_Exercise details:_
Could you transcribe all of the data word for word?

-- Exercise material follows --

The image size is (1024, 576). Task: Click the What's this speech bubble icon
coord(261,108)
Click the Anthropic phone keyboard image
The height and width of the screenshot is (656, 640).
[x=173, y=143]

-- Exercise material concluded --

_Answer area:_
The image size is (1024, 576). Task: Click the What's this speech bubble icon
coord(261,108)
Click the Anthropic phone keyboard image
The height and width of the screenshot is (656, 640).
[x=173, y=143]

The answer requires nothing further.